『星座になりたい』歌詞考察

 私は虹夏みたいに面白いことは言えないので、挨拶は省略していきなり本題に入っていきます。『星座になりたい』は、おそらくぼっちちゃんから喜多ちゃんに対して抱いている感情の発露だと思います。それを前提に歌詞を見ていきます。

もうすぐ時計は6時
もうそこに一番星
影を踏んで 夜に紛れたくなる帰り道
どんなに探してみても
一つしかない星
何億光年 離れたところからあんなに輝く

 6時。一番星が出てくる時間。目立ちたくないから、暗い所を選んで帰りたくなる。だけどあの子は、一番星みたいに輝いてる。きっと彼女ほど愛されている人は他にいない。私と彼女の距離は、どれだけ離れているのだろう。

いいな 君は みんなから愛されて
「いいや 僕は ずっと一人きりさ」

 いいな。あんなに友達がいて。皆から愛されて。私はきっと誰とも話せないままなんだ。だって話しかけることなんてできないから。

君と集まって星座になれたら
星降る夜 一瞬の願い事
きらめいて ゆらめいて 震えてるシグナル
君と集まって星座になれたら
空見上げて 指を差されるような
つないだ線 解かないで
僕がどんなに眩しくても

 でも、あの子とバンドが組めたら。

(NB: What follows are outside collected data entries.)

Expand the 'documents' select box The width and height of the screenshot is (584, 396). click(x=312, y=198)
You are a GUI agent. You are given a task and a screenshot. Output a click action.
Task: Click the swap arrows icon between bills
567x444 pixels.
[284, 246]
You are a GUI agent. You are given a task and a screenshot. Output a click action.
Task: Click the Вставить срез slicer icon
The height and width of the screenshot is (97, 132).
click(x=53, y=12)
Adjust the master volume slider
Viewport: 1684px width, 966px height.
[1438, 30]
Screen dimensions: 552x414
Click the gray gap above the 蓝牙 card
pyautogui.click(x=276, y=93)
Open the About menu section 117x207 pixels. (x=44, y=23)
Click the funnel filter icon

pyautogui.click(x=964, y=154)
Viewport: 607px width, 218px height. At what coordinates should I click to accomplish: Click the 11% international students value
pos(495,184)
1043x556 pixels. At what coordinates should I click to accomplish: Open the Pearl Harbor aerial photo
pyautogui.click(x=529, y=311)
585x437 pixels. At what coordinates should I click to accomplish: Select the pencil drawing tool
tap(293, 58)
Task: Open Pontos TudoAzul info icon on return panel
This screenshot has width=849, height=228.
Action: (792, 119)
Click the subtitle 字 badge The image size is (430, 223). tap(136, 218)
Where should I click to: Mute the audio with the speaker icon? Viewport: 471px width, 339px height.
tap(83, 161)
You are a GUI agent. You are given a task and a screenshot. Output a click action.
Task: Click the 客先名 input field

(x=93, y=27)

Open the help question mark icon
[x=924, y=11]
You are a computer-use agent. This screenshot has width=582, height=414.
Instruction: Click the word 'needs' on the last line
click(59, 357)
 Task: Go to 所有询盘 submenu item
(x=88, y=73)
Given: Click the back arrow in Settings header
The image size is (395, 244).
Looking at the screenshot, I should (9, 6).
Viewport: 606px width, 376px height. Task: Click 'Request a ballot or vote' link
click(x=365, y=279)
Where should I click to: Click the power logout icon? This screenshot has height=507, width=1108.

一瞬だけ頭を過った。その願いが心の中で眩しく、ここにいるって主張してくる。
 あの子とバンドが組めたら。誰かが憧れて指を差してくれるようなバンドになれたら。声をかけずにいられなかった。私がもしあの子の一番星のような輝きを消してしまう。そんな存在でも。どうか一緒に、このバンドで。

もうすぐ時計は8時
夜空に満天の星
何億光年 離れたところにはもうないかもしれない

 8時。夜空にはいつの間にか星が散らばっている。綺麗だと、羨ましいと思っていた沢山のことは、本当は大したことないのかもしれない。だけど。

月が綺麗で 泣きそうになるのは
いつの日にか 別れが来るから

 私は、あの子が好き。結束バンドが好き。皆が好き。それは幻影なんかじゃない。でも。だから。このバンドと、彼女たちと、いつか道を分つことを考えると泣きそうなくらい胸が締めつけられる。

君と集まって星座になれたら
彗星みたい 流れるひとりごと
消えていく 残像は 真夜中のプリズム
君と集まって星座になれたら
切なる願い 誰かに届いたら
変われるかな 夜の淵を
なぞるような こんな僕でも

 あの子とバンドが組めたら。運命めいて結ばれる、そんな星座になれたら。流れ出たひとりごとは、夜に溶けて消えた。心にしこりを残して。でもそのしこりはきっと、捻くれた私の性根に残った真っ直ぐな光だった。
 あの子とバンドを組んだら。そして私の願いが聴いてくれる人に届いたら。陰キャの私でも変われるかな。誰かと手を繋ぎ合うことをちゃんと理解していない、そんな私でも。

遥か彼方 僕らは出会ってしまった
カルマだから 何度も出会ってしまうよ
雲の隙間で

 星と星は見かけよりもずっと遠くにある。それでも私たちは出会ったんだ。心を開いて。光を遮るものがあったとしても、同じ鼓動の音を目印にして。

君と集まって星座になれたら
夜広げて 描こう絵空事
暗闇を 照らすような 満月じゃなくても
だから集まって星座になりたい
色とりどりの光 放つような
つないだ線 解かないよ
君がどんなに眩しくても

 あの子とバンドが組めたら。いっぱいの夜空に星座を、絵空事を描こう。
 私は、喜多さんとバンドが組みたい。皆の個性が輝くような、そんなバンドを。叶えるんだ。絵空事を。だから私は喜多さんと一緒にいたい。たとえ喜多さんがどれだけ私と違う、眩しい世界の人だとしても。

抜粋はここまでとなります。